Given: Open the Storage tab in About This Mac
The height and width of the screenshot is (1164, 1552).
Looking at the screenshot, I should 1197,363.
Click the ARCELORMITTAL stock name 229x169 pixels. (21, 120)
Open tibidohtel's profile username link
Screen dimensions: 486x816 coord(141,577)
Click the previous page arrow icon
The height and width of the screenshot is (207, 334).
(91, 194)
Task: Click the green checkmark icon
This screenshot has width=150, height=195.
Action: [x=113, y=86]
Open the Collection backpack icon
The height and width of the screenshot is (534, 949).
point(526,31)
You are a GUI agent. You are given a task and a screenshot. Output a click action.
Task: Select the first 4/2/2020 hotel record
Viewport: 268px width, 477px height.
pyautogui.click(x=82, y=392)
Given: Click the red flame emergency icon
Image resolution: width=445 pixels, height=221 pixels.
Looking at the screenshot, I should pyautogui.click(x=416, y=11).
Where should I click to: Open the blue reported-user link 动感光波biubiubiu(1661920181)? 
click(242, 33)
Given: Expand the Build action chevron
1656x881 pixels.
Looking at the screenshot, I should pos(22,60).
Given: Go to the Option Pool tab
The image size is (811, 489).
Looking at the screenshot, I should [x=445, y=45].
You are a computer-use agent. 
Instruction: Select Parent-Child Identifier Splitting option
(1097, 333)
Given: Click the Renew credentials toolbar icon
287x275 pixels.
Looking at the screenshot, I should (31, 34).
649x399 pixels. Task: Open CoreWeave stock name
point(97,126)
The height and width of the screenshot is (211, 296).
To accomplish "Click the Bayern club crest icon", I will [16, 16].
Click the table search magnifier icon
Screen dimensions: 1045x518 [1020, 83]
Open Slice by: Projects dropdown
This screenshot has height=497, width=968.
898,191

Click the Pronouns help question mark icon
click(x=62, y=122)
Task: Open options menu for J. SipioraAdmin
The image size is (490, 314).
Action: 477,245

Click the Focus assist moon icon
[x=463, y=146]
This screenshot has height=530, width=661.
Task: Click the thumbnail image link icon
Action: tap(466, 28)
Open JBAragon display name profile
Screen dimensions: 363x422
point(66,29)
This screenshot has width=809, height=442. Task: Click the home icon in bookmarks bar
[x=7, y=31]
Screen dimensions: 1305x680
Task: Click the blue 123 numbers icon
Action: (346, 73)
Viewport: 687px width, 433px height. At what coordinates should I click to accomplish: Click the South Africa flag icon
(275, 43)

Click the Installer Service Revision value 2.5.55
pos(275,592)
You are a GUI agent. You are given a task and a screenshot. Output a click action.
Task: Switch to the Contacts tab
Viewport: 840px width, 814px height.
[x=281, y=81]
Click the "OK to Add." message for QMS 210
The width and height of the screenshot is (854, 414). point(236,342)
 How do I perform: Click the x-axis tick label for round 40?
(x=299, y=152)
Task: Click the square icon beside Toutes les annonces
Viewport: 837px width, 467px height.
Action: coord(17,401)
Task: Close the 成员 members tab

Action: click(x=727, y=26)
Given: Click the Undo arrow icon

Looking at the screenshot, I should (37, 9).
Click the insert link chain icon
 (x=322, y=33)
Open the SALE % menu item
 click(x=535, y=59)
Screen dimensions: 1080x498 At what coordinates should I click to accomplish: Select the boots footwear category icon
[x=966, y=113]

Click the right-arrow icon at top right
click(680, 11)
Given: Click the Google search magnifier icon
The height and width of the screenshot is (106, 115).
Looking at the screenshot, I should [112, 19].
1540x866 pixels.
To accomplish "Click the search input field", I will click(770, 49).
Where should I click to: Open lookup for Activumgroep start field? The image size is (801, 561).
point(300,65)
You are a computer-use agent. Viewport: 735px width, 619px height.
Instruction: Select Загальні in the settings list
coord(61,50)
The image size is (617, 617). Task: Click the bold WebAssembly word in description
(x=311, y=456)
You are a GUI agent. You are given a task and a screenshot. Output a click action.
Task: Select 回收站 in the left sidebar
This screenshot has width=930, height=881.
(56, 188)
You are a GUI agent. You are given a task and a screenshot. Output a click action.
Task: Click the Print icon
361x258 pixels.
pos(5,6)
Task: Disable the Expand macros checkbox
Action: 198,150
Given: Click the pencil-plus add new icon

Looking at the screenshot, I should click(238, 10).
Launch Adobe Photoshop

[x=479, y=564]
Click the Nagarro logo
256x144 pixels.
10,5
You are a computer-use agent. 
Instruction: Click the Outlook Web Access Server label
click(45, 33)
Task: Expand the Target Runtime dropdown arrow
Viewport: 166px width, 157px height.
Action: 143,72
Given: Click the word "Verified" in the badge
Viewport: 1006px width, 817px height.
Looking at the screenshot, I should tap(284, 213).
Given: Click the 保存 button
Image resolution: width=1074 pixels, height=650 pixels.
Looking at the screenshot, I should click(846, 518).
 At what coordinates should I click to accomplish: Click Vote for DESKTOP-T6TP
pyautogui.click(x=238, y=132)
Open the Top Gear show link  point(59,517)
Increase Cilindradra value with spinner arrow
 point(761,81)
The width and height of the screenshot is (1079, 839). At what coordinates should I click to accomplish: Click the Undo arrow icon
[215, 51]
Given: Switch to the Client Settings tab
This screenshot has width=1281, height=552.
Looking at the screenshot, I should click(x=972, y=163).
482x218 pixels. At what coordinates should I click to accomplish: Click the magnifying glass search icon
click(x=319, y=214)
- - - - - - -
Please update all of these lines, putting "blue checkmark" wherever "green checkmark" appears and leaving everything else untouched.

IN RESPONSE
Given: Open the Storage tab in About This Mac
The height and width of the screenshot is (1164, 1552).
Looking at the screenshot, I should 1197,363.
Click the ARCELORMITTAL stock name 229x169 pixels. (21, 120)
Open tibidohtel's profile username link
Screen dimensions: 486x816 coord(141,577)
Click the previous page arrow icon
The height and width of the screenshot is (207, 334).
(91, 194)
Task: Click the blue checkmark icon
This screenshot has width=150, height=195.
Action: [x=113, y=86]
Open the Collection backpack icon
The height and width of the screenshot is (534, 949).
point(526,31)
You are a GUI agent. You are given a task and a screenshot. Output a click action.
Task: Select the first 4/2/2020 hotel record
Viewport: 268px width, 477px height.
pyautogui.click(x=82, y=392)
Given: Click the red flame emergency icon
Image resolution: width=445 pixels, height=221 pixels.
Looking at the screenshot, I should pyautogui.click(x=416, y=11).
Where should I click to: Open the blue reported-user link 动感光波biubiubiu(1661920181)? 
click(242, 33)
Given: Expand the Build action chevron
1656x881 pixels.
Looking at the screenshot, I should pos(22,60).
Given: Go to the Option Pool tab
The image size is (811, 489).
Looking at the screenshot, I should [x=445, y=45].
You are a computer-use agent. 
Instruction: Select Parent-Child Identifier Splitting option
(1097, 333)
Given: Click the Renew credentials toolbar icon
287x275 pixels.
Looking at the screenshot, I should (31, 34).
649x399 pixels. Task: Open CoreWeave stock name
point(97,126)
The height and width of the screenshot is (211, 296).
To accomplish "Click the Bayern club crest icon", I will [16, 16].
Click the table search magnifier icon
Screen dimensions: 1045x518 [1020, 83]
Open Slice by: Projects dropdown
This screenshot has height=497, width=968.
898,191

Click the Pronouns help question mark icon
click(x=62, y=122)
Task: Open options menu for J. SipioraAdmin
The image size is (490, 314).
Action: 477,245

Click the Focus assist moon icon
[x=463, y=146]
This screenshot has height=530, width=661.
Task: Click the thumbnail image link icon
Action: tap(466, 28)
Open JBAragon display name profile
Screen dimensions: 363x422
point(66,29)
This screenshot has width=809, height=442. Task: Click the home icon in bookmarks bar
[x=7, y=31]
Screen dimensions: 1305x680
Task: Click the blue 123 numbers icon
Action: (346, 73)
Viewport: 687px width, 433px height. At what coordinates should I click to accomplish: Click the South Africa flag icon
(275, 43)

Click the Installer Service Revision value 2.5.55
pos(275,592)
You are a GUI agent. You are given a task and a screenshot. Output a click action.
Task: Switch to the Contacts tab
Viewport: 840px width, 814px height.
[x=281, y=81]
Click the "OK to Add." message for QMS 210
The width and height of the screenshot is (854, 414). point(236,342)
 How do I perform: Click the x-axis tick label for round 40?
(x=299, y=152)
Task: Click the square icon beside Toutes les annonces
Viewport: 837px width, 467px height.
Action: coord(17,401)
Task: Close the 成员 members tab

Action: click(x=727, y=26)
Given: Click the Undo arrow icon

Looking at the screenshot, I should (37, 9).
Click the insert link chain icon
 (x=322, y=33)
Open the SALE % menu item
 click(x=535, y=59)
Screen dimensions: 1080x498 At what coordinates should I click to accomplish: Select the boots footwear category icon
[x=966, y=113]

Click the right-arrow icon at top right
click(680, 11)
Given: Click the Google search magnifier icon
The height and width of the screenshot is (106, 115).
Looking at the screenshot, I should [112, 19].
1540x866 pixels.
To accomplish "Click the search input field", I will click(770, 49).
Where should I click to: Open lookup for Activumgroep start field? The image size is (801, 561).
point(300,65)
You are a computer-use agent. Viewport: 735px width, 619px height.
Instruction: Select Загальні in the settings list
coord(61,50)
The image size is (617, 617). Task: Click the bold WebAssembly word in description
(x=311, y=456)
You are a GUI agent. You are given a task and a screenshot. Output a click action.
Task: Select 回收站 in the left sidebar
This screenshot has width=930, height=881.
(56, 188)
You are a GUI agent. You are given a task and a screenshot. Output a click action.
Task: Click the Print icon
361x258 pixels.
pos(5,6)
Task: Disable the Expand macros checkbox
Action: 198,150
Given: Click the pencil-plus add new icon

Looking at the screenshot, I should click(238, 10).
Launch Adobe Photoshop

[x=479, y=564]
Click the Nagarro logo
256x144 pixels.
10,5
You are a computer-use agent. 
Instruction: Click the Outlook Web Access Server label
click(45, 33)
Task: Expand the Target Runtime dropdown arrow
Viewport: 166px width, 157px height.
Action: 143,72
Given: Click the word "Verified" in the badge
Viewport: 1006px width, 817px height.
Looking at the screenshot, I should tap(284, 213).
Given: Click the 保存 button
Image resolution: width=1074 pixels, height=650 pixels.
Looking at the screenshot, I should click(846, 518).
 At what coordinates should I click to accomplish: Click Vote for DESKTOP-T6TP
pyautogui.click(x=238, y=132)
Open the Top Gear show link  point(59,517)
Increase Cilindradra value with spinner arrow
 point(761,81)
The width and height of the screenshot is (1079, 839). At what coordinates should I click to accomplish: Click the Undo arrow icon
[215, 51]
Given: Switch to the Client Settings tab
This screenshot has width=1281, height=552.
Looking at the screenshot, I should click(x=972, y=163).
482x218 pixels. At what coordinates should I click to accomplish: Click the magnifying glass search icon
click(x=319, y=214)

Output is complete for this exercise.